— begin Input for this task —
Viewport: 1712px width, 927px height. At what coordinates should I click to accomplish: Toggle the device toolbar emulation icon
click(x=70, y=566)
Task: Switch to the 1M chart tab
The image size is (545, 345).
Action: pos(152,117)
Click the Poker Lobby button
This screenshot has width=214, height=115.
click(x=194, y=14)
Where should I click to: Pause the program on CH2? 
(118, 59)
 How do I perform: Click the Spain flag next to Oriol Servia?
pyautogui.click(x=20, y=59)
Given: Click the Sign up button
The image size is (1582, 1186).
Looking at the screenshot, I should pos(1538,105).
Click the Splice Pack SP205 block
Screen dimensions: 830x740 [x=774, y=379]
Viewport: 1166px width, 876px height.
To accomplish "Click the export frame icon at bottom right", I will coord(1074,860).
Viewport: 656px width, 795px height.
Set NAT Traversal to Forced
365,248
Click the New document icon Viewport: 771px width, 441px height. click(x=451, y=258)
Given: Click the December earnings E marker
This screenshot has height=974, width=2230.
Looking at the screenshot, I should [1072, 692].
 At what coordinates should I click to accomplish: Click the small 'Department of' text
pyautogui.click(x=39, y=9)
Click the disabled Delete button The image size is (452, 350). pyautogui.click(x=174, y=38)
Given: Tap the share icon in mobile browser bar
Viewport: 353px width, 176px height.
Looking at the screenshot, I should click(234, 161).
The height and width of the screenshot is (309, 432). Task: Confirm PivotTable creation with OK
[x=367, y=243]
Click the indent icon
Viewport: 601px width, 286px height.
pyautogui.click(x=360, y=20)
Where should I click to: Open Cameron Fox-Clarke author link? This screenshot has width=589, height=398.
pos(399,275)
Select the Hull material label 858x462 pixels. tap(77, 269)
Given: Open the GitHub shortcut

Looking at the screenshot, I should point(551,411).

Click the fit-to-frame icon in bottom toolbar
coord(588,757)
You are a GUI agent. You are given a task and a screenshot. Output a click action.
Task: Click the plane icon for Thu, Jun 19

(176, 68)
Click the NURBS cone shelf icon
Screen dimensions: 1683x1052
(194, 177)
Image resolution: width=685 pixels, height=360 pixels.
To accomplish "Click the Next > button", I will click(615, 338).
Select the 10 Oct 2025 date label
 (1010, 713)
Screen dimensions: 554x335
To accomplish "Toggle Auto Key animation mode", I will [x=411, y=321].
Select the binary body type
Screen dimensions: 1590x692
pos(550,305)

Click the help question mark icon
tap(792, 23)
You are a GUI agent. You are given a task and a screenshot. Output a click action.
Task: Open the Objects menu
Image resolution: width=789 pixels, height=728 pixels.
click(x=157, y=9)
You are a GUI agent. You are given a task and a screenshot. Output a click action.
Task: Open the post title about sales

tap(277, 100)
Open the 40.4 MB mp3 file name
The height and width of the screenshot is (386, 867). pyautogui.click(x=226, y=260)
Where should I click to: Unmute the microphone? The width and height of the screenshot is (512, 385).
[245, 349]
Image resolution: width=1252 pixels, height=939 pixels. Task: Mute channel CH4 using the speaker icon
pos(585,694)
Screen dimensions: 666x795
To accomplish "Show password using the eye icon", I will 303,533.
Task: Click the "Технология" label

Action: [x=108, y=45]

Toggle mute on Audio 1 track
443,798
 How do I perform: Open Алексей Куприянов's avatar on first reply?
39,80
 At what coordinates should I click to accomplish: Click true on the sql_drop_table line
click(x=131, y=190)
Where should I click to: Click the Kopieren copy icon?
— end Input for this task —
What you need to do
Replace "Given:" with "Goal:" throughout the entries, and leave everything else unchanged.

Answer to this task
Viewport: 1712px width, 927px height. At what coordinates should I click to accomplish: Toggle the device toolbar emulation icon
click(x=70, y=566)
Task: Switch to the 1M chart tab
The image size is (545, 345).
Action: pos(152,117)
Click the Poker Lobby button
This screenshot has width=214, height=115.
click(x=194, y=14)
Where should I click to: Pause the program on CH2? 
(118, 59)
 How do I perform: Click the Spain flag next to Oriol Servia?
pyautogui.click(x=20, y=59)
Goal: Click the Sign up button
The image size is (1582, 1186).
Looking at the screenshot, I should pos(1538,105).
Click the Splice Pack SP205 block
Screen dimensions: 830x740 [x=774, y=379]
Viewport: 1166px width, 876px height.
To accomplish "Click the export frame icon at bottom right", I will coord(1074,860).
Viewport: 656px width, 795px height.
Set NAT Traversal to Forced
365,248
Click the New document icon Viewport: 771px width, 441px height. click(x=451, y=258)
Goal: Click the December earnings E marker
This screenshot has height=974, width=2230.
Looking at the screenshot, I should [1072, 692].
 At what coordinates should I click to accomplish: Click the small 'Department of' text
pyautogui.click(x=39, y=9)
Click the disabled Delete button The image size is (452, 350). pyautogui.click(x=174, y=38)
Goal: Tap the share icon in mobile browser bar
Viewport: 353px width, 176px height.
Looking at the screenshot, I should click(234, 161).
The height and width of the screenshot is (309, 432). Task: Confirm PivotTable creation with OK
[x=367, y=243]
Click the indent icon
Viewport: 601px width, 286px height.
pyautogui.click(x=360, y=20)
Where should I click to: Open Cameron Fox-Clarke author link? This screenshot has width=589, height=398.
pos(399,275)
Select the Hull material label 858x462 pixels. tap(77, 269)
Goal: Open the GitHub shortcut

Looking at the screenshot, I should point(551,411).

Click the fit-to-frame icon in bottom toolbar
coord(588,757)
You are a GUI agent. You are given a task and a screenshot. Output a click action.
Task: Click the plane icon for Thu, Jun 19

(176, 68)
Click the NURBS cone shelf icon
Screen dimensions: 1683x1052
(194, 177)
Image resolution: width=685 pixels, height=360 pixels.
To accomplish "Click the Next > button", I will click(615, 338).
Select the 10 Oct 2025 date label
 (1010, 713)
Screen dimensions: 554x335
To accomplish "Toggle Auto Key animation mode", I will [x=411, y=321].
Select the binary body type
Screen dimensions: 1590x692
pos(550,305)

Click the help question mark icon
tap(792, 23)
You are a GUI agent. You are given a task and a screenshot. Output a click action.
Task: Open the Objects menu
Image resolution: width=789 pixels, height=728 pixels.
click(x=157, y=9)
You are a GUI agent. You are given a task and a screenshot. Output a click action.
Task: Open the post title about sales

tap(277, 100)
Open the 40.4 MB mp3 file name
The height and width of the screenshot is (386, 867). pyautogui.click(x=226, y=260)
Where should I click to: Unmute the microphone? The width and height of the screenshot is (512, 385).
[245, 349]
Image resolution: width=1252 pixels, height=939 pixels. Task: Mute channel CH4 using the speaker icon
pos(585,694)
Screen dimensions: 666x795
To accomplish "Show password using the eye icon", I will 303,533.
Task: Click the "Технология" label

Action: [x=108, y=45]

Toggle mute on Audio 1 track
443,798
 How do I perform: Open Алексей Куприянов's avatar on first reply?
39,80
 At what coordinates should I click to accomplish: Click true on the sql_drop_table line
click(x=131, y=190)
Where should I click to: Click the Kopieren copy icon?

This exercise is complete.